Agreeing with Kaushik, Brig Williams added, “Today the sophistication of deception is increasing faster than the technology of verification. It goes both for the corporate as well as the non-profit organisations. Sometimes, the companies just divert CSR funds in the name of charity. However, there is a shift taking place from charity and philanthropy to corporate social responsibility, sustainable CSR and strategic CSR and the corporate needs to survive this.” The member of the CII CSR Council also emphasised that the funds should directly go to the implementing organisation.

LACK OF UNDERSTANDING AND OVER-CONFIDENCE

Another obstacle to mutual trust, experts says, between NGOs and corporate is the lack of understanding between the two on how the other side functions. Both the sectors have a different motive for its work, which often inhibits complete understanding of the others.
As Social Entrepreneur Rajiv Khurana puts in, “The corporate needs to understand how the NGOs function, what are their limitations and constraints. At the same time, the NGOs must understand how decision making takes place within a corporate set-up, what are the systems and processes, what are the approvals necessary.”
Besides, over-confidence of the NGOs also puts them in a disadvantageous position, opines Jinsi, who is also a retired Secretary General of SOS children’s villages. “NGOs tend to work thinking that they are doing something good. Their mindset is such that they think a work being done by them is much better than any other organisation. Under this intent, they always think that they are doing wonderful.

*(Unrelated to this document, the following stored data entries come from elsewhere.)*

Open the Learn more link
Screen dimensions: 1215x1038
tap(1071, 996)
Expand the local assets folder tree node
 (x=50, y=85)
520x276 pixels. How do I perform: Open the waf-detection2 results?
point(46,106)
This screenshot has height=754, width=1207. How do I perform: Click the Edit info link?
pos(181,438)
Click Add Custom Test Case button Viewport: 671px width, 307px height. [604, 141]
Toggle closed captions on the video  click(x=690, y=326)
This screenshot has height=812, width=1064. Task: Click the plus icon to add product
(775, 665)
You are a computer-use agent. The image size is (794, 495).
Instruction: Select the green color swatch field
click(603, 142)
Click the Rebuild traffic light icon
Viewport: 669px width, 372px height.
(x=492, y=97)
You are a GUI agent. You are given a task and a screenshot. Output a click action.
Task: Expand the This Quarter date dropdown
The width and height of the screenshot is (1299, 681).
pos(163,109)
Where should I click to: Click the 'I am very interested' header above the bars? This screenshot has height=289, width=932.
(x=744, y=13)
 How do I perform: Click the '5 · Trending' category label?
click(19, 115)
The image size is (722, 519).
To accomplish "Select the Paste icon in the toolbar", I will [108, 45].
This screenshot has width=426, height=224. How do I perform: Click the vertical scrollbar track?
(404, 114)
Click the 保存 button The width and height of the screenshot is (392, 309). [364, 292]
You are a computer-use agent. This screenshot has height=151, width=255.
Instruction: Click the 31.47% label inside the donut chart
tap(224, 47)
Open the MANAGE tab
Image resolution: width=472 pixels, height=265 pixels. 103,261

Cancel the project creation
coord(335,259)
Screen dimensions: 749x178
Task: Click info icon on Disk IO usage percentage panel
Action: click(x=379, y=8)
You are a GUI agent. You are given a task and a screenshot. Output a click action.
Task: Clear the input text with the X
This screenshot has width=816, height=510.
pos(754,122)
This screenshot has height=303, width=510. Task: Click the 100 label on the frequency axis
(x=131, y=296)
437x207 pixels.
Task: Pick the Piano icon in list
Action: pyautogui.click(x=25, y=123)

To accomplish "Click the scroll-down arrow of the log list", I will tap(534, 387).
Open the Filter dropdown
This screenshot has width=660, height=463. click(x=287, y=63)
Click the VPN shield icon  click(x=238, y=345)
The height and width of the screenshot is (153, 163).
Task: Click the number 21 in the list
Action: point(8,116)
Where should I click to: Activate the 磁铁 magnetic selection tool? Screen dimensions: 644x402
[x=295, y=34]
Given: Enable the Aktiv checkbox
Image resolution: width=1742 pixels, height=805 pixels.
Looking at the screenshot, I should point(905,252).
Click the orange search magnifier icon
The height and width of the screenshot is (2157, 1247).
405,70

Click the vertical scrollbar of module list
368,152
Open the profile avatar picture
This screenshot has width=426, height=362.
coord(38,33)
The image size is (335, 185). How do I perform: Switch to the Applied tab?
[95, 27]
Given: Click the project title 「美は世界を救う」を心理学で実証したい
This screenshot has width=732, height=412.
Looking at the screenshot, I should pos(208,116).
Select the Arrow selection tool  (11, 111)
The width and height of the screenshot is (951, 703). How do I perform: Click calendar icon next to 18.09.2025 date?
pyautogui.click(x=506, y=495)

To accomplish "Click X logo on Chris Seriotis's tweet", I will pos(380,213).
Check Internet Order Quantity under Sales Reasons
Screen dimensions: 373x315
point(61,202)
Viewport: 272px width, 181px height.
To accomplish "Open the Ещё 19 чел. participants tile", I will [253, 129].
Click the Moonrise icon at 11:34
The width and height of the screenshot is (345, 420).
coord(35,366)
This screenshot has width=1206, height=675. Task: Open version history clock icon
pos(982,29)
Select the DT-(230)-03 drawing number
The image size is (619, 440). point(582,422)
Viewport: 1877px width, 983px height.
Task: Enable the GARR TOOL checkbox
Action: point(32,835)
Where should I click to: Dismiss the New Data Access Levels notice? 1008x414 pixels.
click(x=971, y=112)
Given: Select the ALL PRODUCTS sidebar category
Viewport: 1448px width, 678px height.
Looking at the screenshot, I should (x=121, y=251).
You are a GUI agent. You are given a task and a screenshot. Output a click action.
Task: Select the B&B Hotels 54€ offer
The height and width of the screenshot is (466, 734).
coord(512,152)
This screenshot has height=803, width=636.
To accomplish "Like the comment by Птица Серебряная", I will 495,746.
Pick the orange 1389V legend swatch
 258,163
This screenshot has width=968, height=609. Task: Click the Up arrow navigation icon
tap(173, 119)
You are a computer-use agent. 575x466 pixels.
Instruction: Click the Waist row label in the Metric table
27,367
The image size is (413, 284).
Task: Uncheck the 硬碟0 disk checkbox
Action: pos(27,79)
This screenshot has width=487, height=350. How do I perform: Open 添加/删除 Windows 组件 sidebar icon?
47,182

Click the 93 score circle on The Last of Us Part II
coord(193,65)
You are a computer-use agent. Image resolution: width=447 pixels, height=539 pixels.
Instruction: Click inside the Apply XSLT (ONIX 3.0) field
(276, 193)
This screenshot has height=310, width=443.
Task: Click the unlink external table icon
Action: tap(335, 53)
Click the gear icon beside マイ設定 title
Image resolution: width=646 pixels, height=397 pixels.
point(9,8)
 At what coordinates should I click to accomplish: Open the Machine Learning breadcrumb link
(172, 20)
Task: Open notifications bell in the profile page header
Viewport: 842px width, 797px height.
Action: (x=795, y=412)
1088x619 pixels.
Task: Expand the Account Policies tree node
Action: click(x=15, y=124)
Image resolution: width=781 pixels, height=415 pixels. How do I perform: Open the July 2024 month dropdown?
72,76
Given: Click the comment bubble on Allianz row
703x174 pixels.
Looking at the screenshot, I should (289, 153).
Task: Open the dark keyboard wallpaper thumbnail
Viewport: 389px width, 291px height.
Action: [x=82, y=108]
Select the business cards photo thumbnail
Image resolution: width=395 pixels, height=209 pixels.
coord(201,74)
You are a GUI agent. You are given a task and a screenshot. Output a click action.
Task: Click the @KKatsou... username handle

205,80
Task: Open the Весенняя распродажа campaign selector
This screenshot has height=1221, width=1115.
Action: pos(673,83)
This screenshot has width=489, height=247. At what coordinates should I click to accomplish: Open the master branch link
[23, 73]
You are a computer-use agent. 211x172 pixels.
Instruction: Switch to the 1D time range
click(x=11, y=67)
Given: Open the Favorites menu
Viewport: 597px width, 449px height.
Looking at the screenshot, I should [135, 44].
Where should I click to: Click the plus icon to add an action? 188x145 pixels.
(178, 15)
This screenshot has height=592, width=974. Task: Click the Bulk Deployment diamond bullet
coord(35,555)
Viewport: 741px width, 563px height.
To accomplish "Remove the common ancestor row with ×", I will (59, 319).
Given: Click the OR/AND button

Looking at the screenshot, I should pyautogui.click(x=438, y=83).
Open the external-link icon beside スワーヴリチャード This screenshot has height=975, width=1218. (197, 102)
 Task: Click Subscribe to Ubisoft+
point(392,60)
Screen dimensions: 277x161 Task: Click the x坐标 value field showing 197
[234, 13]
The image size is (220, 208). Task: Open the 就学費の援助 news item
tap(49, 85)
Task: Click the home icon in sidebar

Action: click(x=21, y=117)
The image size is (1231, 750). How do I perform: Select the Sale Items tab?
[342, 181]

So the first thing that becomes the casualty of this attitude is the quality of work,” he said.

POTENTIAL IN SMALLER NGOs

Apprehending that only bigger voluntary organisations are having a dominant share of CSR funds, the panellists put an emphasis on the need for changing the mindset of the corporate sector and make them understand that there is potential in smaller NGOs as well. They also focussed on the need for capacity building and capability enhancement of smaller NGOs.
Putting his views forward, Brig Williams articulated, “I really see that there is a lot more potential in smaller NGOs.”

Echoing his views, Pande said, “The main problem is that the corporate assume that the NGOs which are doing well are doing good work. There are many lesser known smaller NGOs which are doing well. Their credibility is spread by word-of-mouth. But since they can’t afford a fund raising team, they lack funds. If I go to such an NGO, the company will ask me why I approached it. What is my interest? We need to change this mindset. It is not necessary that the popular and well-known NGOs are the only non-profit entities doing well.”

However, at the same time, there are some genuine issues that concern the companies while investing in smaller NGOs, Pande said. “Suppose I give money to a small NGO to do a CSR activity and it runs away or closes its shop, where do I go? I will get stuck,” he added.
Amod Kanth agreed and said, “While we tend to take account of the NGOs which are registered, we forget those millions of Self Help Groups, cooperatives and other organised and unorganised organisations which are all part of the voluntary sector.”
He also delved on the need for hand holding the smaller NGOs by the big ones. “Some system has to be developed for handholding the smaller NGOs. Not only the corporate sector, the bigger NGOs should also play an important role by grooming and taking them forward,” the former police officer said.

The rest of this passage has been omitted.